Tous les étudiants provenant des pays non- lusophones doivent passer une année à étudier le portugais, ensuite ils se soumettent à une épreuve nationale (Celpe-Bras) qui est l’équivalent du TOEFL.
Ce qui veut dire en pratique que l’étudiant francophone ou anglophone ne pourra prétendre à une bourse d’études qu’après une année et démie. Pendant toute cette période intiale, il est (en thèse) à la charge de sa famille. Ajoutons que celui qui échoue à l’épreuve doit rentrer dans son pays, mais combien d’africains sont capables de retourner dans leurs pays une fois qu’ils sont arrivés en Amérique?
Comme je l’ai dit, chaque Etat est un cas à part. La vie est par exemple plus chère à Rio de Janeiro et São Paulo qu’à Fortaleza ou João Pessoa. Ceux qui sont attirés par l’enchantement de la ville carioca peuvent très vite se rendre compte que survivre sans bourse à Rio de Janeiro est quasi impossible, cela relève pratiquement du miracle.
Il y a par ailleurs très peu d’accompagnement, hormis certaines universités comme l’UFF (Universidade Federal de Fluminense, à Niteroi/RJ). Il y a déjà eu des cas de décès d’étudiants africains au Brésil parce que les conditions ne sont pas réunies pour faciliter l’adaptation des jeunes qui immigrent très tôt, à 21 ans ou moins. Cette année (encore) une jeune fille du Nigéria est décédée de suite d’une maladie diagnostiquée trop tard.

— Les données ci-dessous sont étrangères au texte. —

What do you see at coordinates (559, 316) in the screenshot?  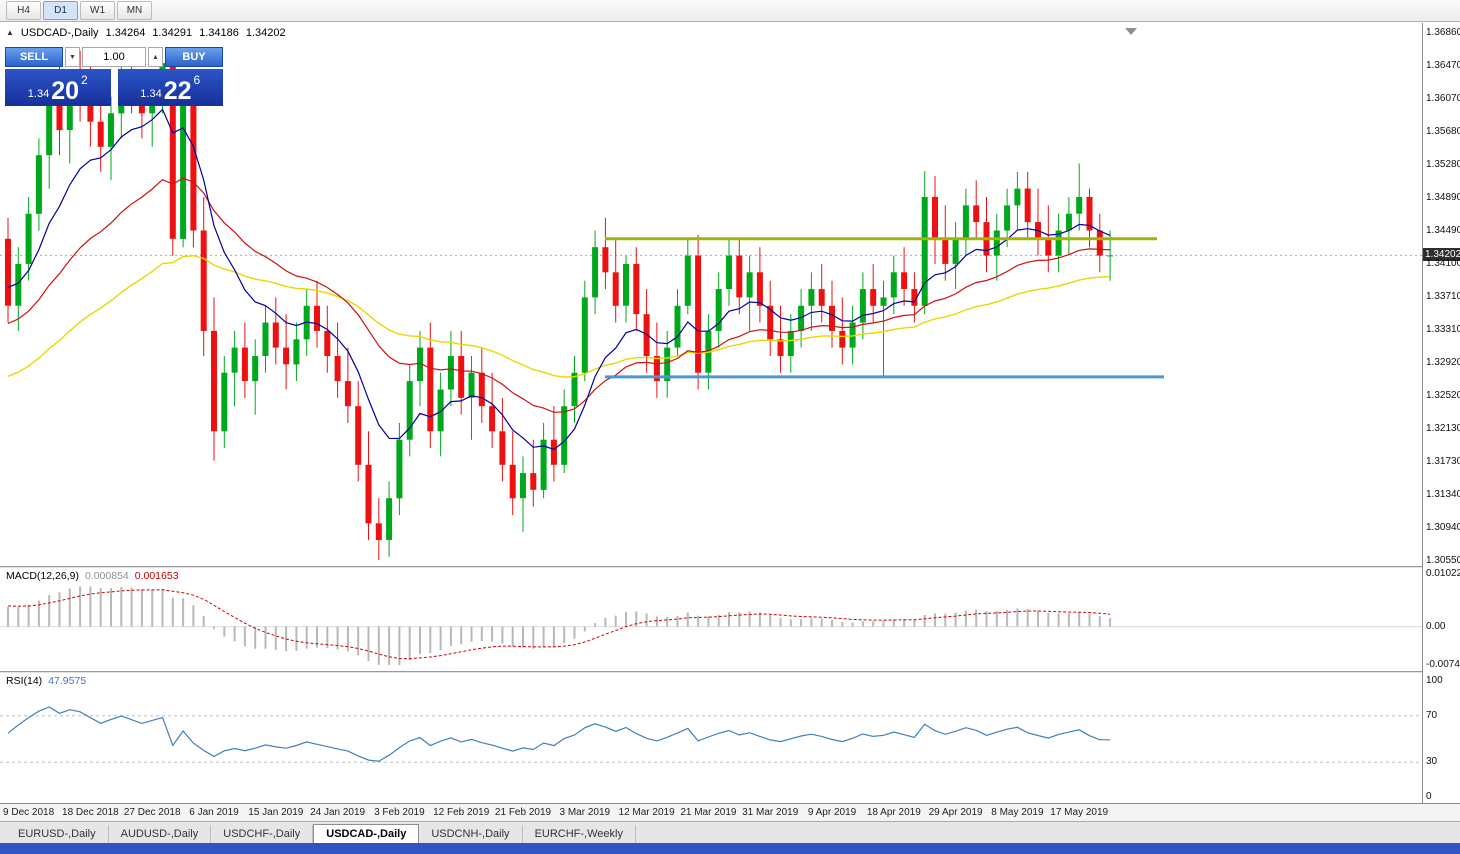 I see `ma-slow` at bounding box center [559, 316].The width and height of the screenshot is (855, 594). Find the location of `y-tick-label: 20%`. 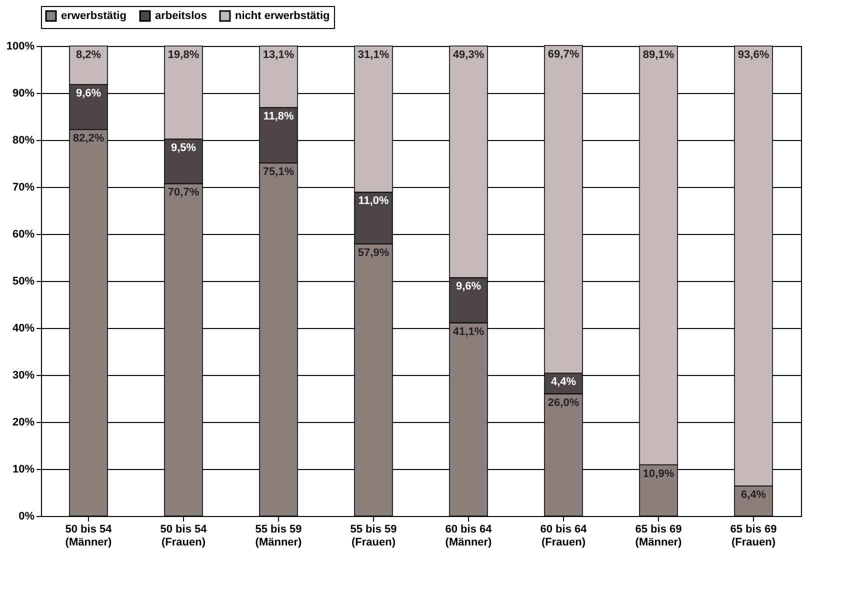

y-tick-label: 20% is located at coordinates (24, 422).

Le jeune étudiants béninois a donc raison quand il critique l’irresponsabilité des autorités des différents pays impliqués dans le programme. On a parfois l’impression que tout est question d’accords économiques à un niveau supérieur, mais comme il dit lui-même dans la video: « pour dire vrai, ici c’est pas la merde, non plus ».
https://www.youtube.com/watch?v=6eRi_QhPpyI
Il y a beaucoup d’étudiants qui terminent leur cours, mais le taux d’évasion est très élevé surtout parmis les étudiants non-lusophones.
Les étudiants étrangers ne peuvent pas travailler non plus, cela rend encore les choses plus difficiles pour ces jeunes. C’est pourquoi le jeune béninois tranche sur une note de pessimisme: « si tes parents n’ont pas d’argents et si tu n’es pas un peu intelligent, t’es foutu ».